Examine each line of the data. Copy the line if it includes the word "will".

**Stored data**
______________________________

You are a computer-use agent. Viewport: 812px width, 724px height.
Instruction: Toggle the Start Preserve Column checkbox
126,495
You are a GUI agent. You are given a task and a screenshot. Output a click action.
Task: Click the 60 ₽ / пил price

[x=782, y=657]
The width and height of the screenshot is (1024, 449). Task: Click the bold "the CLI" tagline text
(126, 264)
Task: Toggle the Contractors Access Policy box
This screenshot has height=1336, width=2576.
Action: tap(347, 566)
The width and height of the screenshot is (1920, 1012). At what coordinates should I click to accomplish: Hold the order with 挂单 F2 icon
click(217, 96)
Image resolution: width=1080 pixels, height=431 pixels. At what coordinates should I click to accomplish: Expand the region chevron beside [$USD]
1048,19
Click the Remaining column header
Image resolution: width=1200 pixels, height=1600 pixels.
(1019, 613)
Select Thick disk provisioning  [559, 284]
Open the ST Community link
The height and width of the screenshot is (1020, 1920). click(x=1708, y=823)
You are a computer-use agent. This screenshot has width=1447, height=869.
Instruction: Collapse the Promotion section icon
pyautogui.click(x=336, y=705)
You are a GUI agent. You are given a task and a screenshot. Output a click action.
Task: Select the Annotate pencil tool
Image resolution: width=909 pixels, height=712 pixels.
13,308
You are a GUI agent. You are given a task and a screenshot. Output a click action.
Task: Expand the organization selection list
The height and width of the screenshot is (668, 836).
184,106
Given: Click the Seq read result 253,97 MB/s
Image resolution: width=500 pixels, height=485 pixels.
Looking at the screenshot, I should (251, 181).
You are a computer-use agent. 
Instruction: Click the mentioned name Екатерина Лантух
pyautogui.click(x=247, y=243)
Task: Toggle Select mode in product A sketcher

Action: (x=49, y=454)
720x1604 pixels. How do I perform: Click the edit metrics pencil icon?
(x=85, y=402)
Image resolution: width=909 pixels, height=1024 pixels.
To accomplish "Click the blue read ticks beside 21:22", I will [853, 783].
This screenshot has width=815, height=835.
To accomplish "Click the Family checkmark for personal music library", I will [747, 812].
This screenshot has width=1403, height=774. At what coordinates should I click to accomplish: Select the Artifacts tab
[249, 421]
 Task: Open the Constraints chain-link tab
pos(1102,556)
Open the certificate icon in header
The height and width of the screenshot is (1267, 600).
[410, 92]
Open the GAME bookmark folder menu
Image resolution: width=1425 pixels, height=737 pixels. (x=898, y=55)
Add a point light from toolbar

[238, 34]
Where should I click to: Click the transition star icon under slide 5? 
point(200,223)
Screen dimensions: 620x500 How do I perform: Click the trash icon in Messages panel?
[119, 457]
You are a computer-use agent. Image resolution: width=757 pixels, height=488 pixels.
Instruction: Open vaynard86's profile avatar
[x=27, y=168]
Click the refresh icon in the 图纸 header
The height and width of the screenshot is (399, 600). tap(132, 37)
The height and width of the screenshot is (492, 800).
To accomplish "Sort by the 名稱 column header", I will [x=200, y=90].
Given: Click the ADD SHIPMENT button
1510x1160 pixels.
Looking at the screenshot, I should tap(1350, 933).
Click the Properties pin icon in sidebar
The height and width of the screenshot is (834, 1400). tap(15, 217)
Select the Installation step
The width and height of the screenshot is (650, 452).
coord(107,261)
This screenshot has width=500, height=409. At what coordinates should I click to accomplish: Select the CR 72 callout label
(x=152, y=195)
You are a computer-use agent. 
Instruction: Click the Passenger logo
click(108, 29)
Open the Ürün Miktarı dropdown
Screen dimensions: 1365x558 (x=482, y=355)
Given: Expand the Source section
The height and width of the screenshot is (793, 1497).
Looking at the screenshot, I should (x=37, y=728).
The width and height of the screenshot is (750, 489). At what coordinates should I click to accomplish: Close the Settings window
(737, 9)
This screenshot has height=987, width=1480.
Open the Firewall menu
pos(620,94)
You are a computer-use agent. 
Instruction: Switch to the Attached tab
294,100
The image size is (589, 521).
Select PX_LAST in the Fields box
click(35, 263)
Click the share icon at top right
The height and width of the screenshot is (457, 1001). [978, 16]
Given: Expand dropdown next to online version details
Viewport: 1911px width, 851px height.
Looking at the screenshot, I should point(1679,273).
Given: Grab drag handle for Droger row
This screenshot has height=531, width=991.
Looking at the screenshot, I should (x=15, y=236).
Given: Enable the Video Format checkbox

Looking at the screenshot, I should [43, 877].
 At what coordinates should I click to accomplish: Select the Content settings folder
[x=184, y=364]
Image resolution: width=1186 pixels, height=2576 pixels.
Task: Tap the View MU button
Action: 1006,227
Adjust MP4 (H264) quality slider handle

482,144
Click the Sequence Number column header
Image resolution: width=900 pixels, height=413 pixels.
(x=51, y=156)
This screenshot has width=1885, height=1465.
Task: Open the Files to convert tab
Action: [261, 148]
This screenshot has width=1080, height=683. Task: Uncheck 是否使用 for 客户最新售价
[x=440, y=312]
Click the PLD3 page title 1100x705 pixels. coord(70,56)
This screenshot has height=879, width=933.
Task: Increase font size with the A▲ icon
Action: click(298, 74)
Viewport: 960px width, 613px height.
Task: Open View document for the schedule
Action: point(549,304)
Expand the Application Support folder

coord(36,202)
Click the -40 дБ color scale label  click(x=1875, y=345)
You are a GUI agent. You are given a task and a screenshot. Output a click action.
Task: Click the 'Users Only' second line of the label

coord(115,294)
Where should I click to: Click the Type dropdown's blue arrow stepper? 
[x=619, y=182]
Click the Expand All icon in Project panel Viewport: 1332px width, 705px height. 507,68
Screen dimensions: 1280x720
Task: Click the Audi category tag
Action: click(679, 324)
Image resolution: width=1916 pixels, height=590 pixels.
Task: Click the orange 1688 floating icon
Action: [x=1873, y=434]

______________________________

**Problem solution**
To accomplish "Click the blue read ticks beside 21:22", I will [853, 783].
To accomplish "Click the Family checkmark for personal music library", I will [747, 812].
To accomplish "Sort by the 名稱 column header", I will [x=200, y=90].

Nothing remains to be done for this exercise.